== Dokumentauszug ==
Volker Dowrak warnte vor dem Verlust von Freiräumen. Zudem sei es schlecht für das Schulklima, wenn viele Schüler ans Leibniz-Gymnasium kämen, die eigentlich einen anderen Erst- und Zweitwunsch hatten. Dann fehle die Identifikation. Mit 800 Schülern in fünf Klassenzügen ist das „Leibniz“ bereits das größte Gymnasium der Stadt.

== Aufgabenstellung ==
Überarbeiten Sie den Auszug zum Leibniz-Gymnasium: Schreiben Sie alles von „Volker Dowrak warnte“ bis hinunter zu „Gymnasium der Stadt.“ erneut ab und setzen Sie dabei „Lernklima“ an die Stelle von „Schulklima“.

== Angezeigte Zeilen ==
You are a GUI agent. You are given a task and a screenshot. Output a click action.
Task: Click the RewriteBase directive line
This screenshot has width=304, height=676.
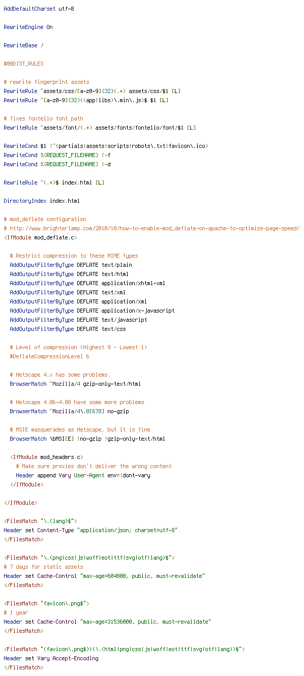23,46
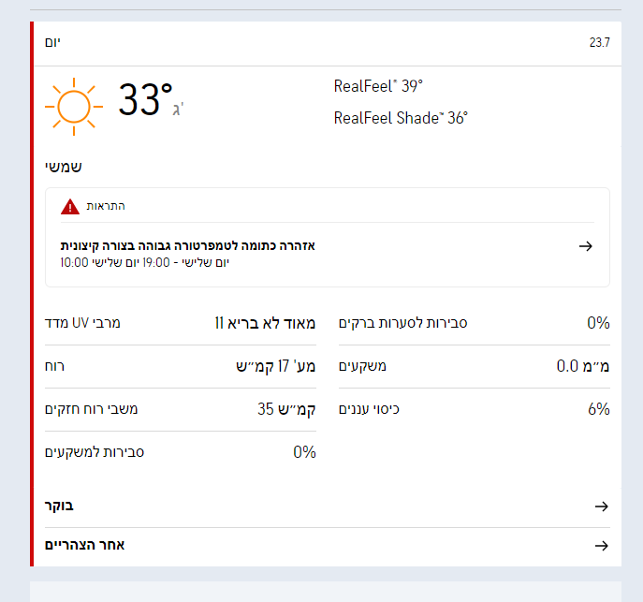Click the כיסוי עננים 6% value
Viewport: 643px width, 602px height.
(x=599, y=409)
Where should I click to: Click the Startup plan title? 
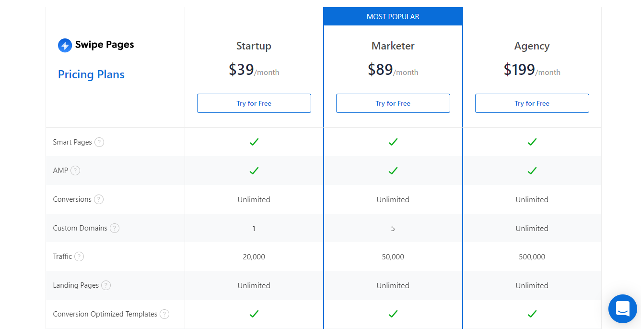click(x=254, y=46)
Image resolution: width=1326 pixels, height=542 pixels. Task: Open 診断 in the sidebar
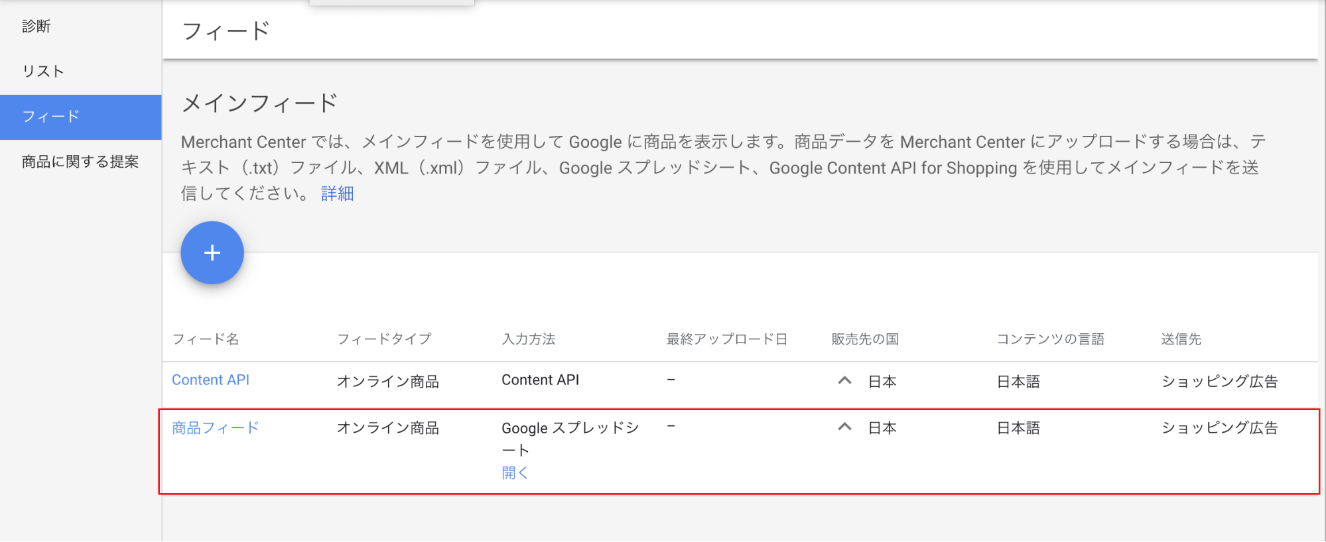point(36,27)
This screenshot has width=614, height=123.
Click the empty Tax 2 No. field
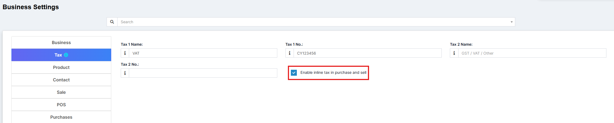click(203, 73)
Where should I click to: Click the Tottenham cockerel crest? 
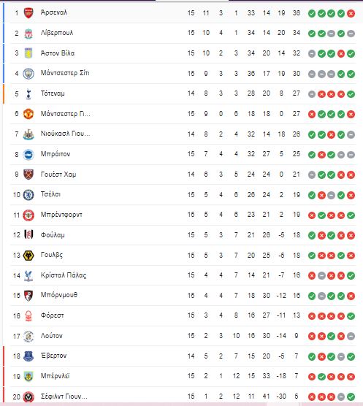point(28,93)

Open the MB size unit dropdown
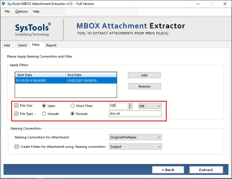(150, 106)

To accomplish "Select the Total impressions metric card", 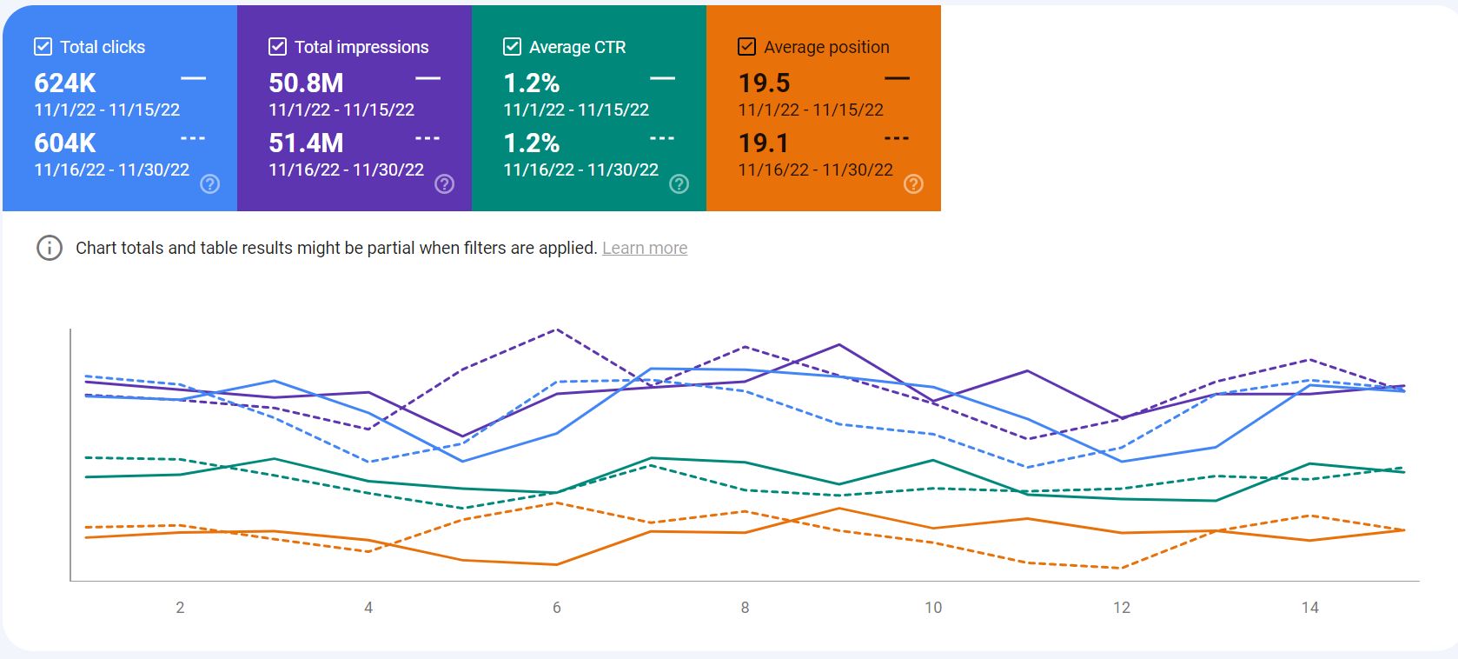I will 353,104.
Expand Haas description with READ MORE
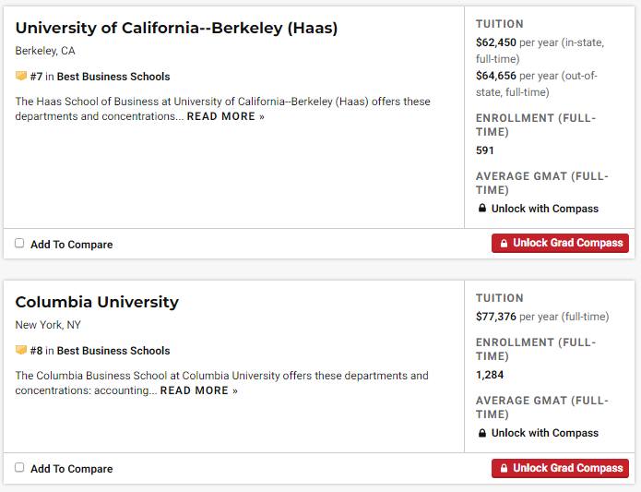Image resolution: width=641 pixels, height=492 pixels. (x=225, y=116)
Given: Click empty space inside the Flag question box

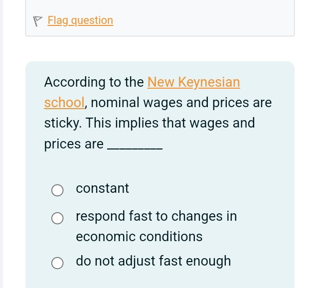Looking at the screenshot, I should coord(202,20).
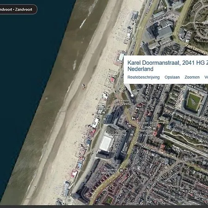Click the Van Lennep street label

196,49
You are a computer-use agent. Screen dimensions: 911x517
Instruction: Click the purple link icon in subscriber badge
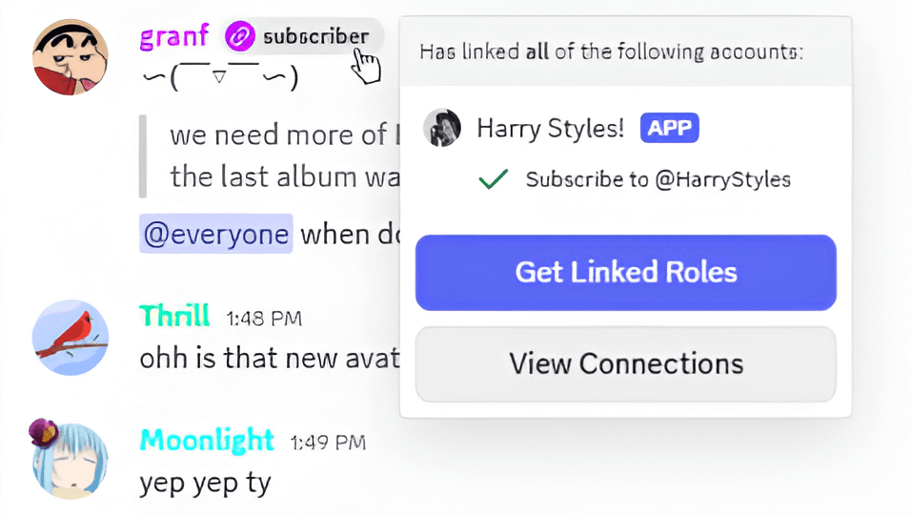tap(240, 37)
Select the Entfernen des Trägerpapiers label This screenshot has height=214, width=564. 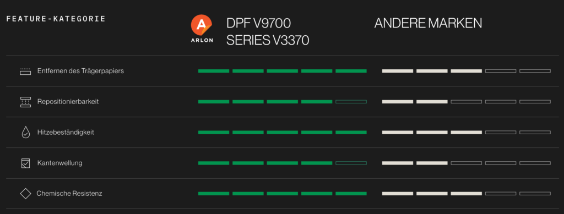[x=80, y=71]
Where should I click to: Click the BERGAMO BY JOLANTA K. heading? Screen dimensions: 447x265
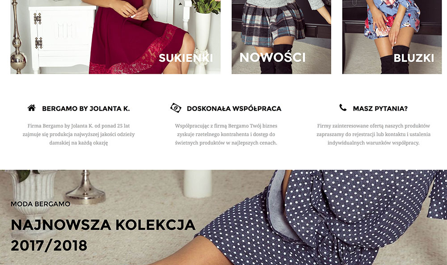(86, 108)
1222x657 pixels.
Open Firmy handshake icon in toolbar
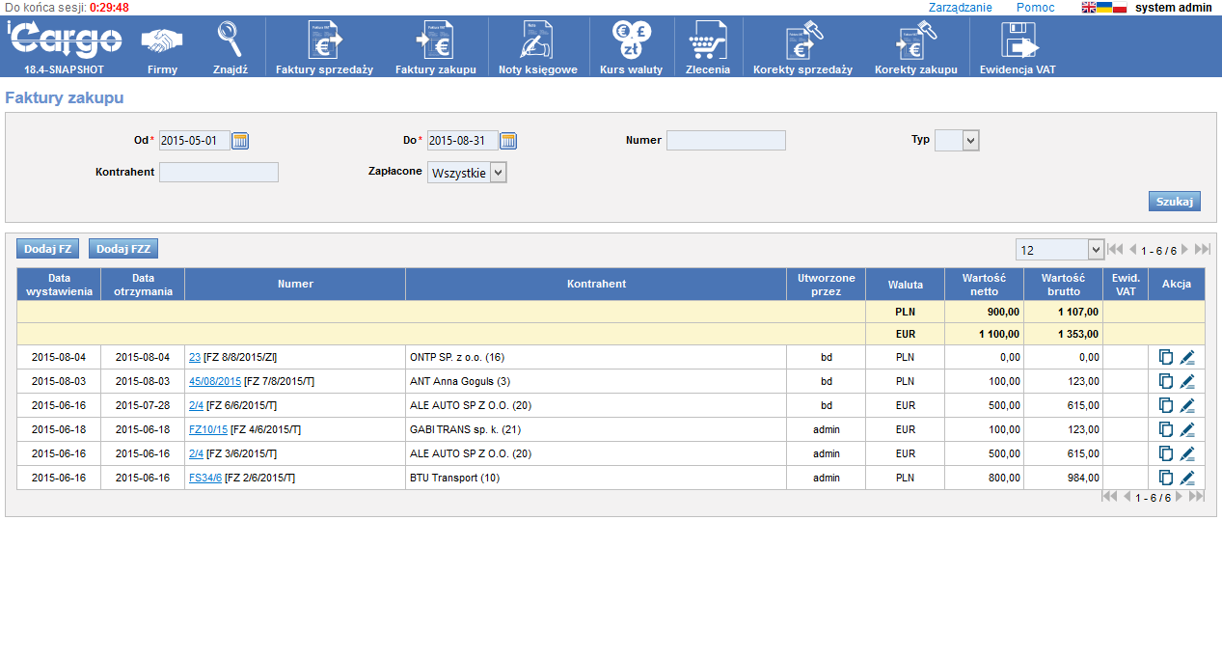pos(162,41)
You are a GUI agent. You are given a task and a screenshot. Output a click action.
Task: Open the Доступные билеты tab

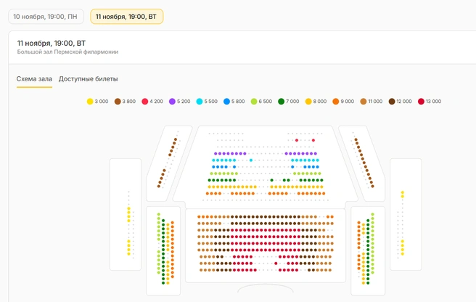(88, 79)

== Lösung ==
Volker Dowrak warnte vor dem Verlust von Freiräumen. Zudem sei es schlecht für das Lernklima, wenn viele Schüler ans Leibniz-Gymnasium kämen, die eigentlich einen anderen Erst- und Zweitwunsch hatten. Dann fehle die Identifikation. Mit 800 Schülern in fünf Klassenzügen ist das „Leibniz“ bereits das größte Gymnasium der Stadt.